National Centre of Disease Control and Prevention Ministry of Health of the Republic of Armenia Immunization and Epidemiology of Vaccine-Preventable Diseases, Yerevan, Armenia.
Clin Infect Dis. 2016 May 1;62 Suppl 2:S147-54. doi: 10.1093/cid/ciw045.
The Republic of Armenia was 1 of the 2 earliest countries in the Newly Independent States to introduce rotavirus vaccine into its national immunization program to reduce the burden of rotavirus disease (documented to cause 38% of acute gastroenteritis hospitalizations [AGE] among children aged <5 years). In November 2012, RV1 (Rotarix) was introduced for Armenian infants at ages 6 and 12 weeks.
The established active surveillance system at 2 hospitals in the capital, Yerevan, whereby children aged <5 years hospitalized for AGE have stool sample tested for rotavirus antigen, was used to assess trends in rotavirus hospitalizations. Immunization records on children enrolled after vaccine introduction were obtained from clinics, and vaccine effectiveness (VE) was estimated using children with AGE who test negative for rotavirus as controls for the rotavirus-positive cases.
Among infants, rotavirus hospitalizations were reduced by 48% within the first year after introduction, and by ≥75% in years 2 and 3 following introduction. Reductions of ≥30% in other young children too old to have been vaccinated suggest additional benefit through indirect protection; overall in year 3, rotavirus hospitalizations were reduced by 69% among children aged <5 years. The overall VE of 2 RV1 doses in protecting against rotavirus hospitalization (any severity) was 62% (95% confidence interval [CI], 36%-77%) among children aged 6-23 months; 68% (95% CI, 24%-86%) among those aged 6-11 months, and 60% (95% CI, 20%-80%) in children aged 12-23 months. Against more severe rotavirus disease, VE was 79% (95% CI, 55%-90%) and similarly high in both age groups.
RV1 is effective in young Armenian children and substantially reduced rotavirus hospitalizations shortly after introduction.
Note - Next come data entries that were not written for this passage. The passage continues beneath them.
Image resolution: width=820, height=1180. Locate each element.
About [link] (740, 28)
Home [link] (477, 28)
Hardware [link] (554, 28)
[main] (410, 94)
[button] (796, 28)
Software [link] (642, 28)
亚美尼亚共和国是最早将轮状病毒疫苗纳入国家免疫计划以减轻轮状病毒疾病负担的 2 个独联体国家之一(有记录表明,轮状病毒会导致 5 岁以下儿童 38%的急性肠胃炎住院治疗)。2012 年 11 月,RV1(罗特律克)开始为亚美尼亚婴儿提供 6 周和 12 周龄的接种。
首都埃里温的 2 家医院建立了一个完善的主动监测系统,对因急性肠胃炎住院的 5 岁以下儿童进行粪便样本轮状病毒抗原检测,用于评估轮状病毒住院的趋势。通过诊所获取疫苗接种后登记的儿童免疫记录,并使用轮状病毒检测呈阴性的肠胃炎儿童作为轮状病毒阳性病例的对照,来估计疫苗的有效性(VE)。
在引入疫苗后的第一年,婴儿的轮状病毒住院率降低了 48%,在引入后的第 2 年和第 3 年降低了≥75%。年龄较大的未接种疫苗的其他幼儿的降幅≥30%,表明通过间接保护产生了额外的效益;总体而言,在第 3 年,5 岁以下儿童的轮状病毒住院率降低了 69%。2 剂 RV1 对轮状病毒住院(任何严重程度)的总体 VE 为 6-23 个月儿童的 62%(95%置信区间[CI],36%-77%);6-11 个月儿童的 68%(95% CI,24%-86%)和 12-23 个月儿童的 60%(95% CI,20%-80%)。对于更严重的轮状病毒疾病,VE 为 79%(95% CI,55%-90%),在两个年龄组中均较高。
RV1 在亚美尼亚幼儿中有效,并且在引入后不久就大大降低了轮状病毒住院率。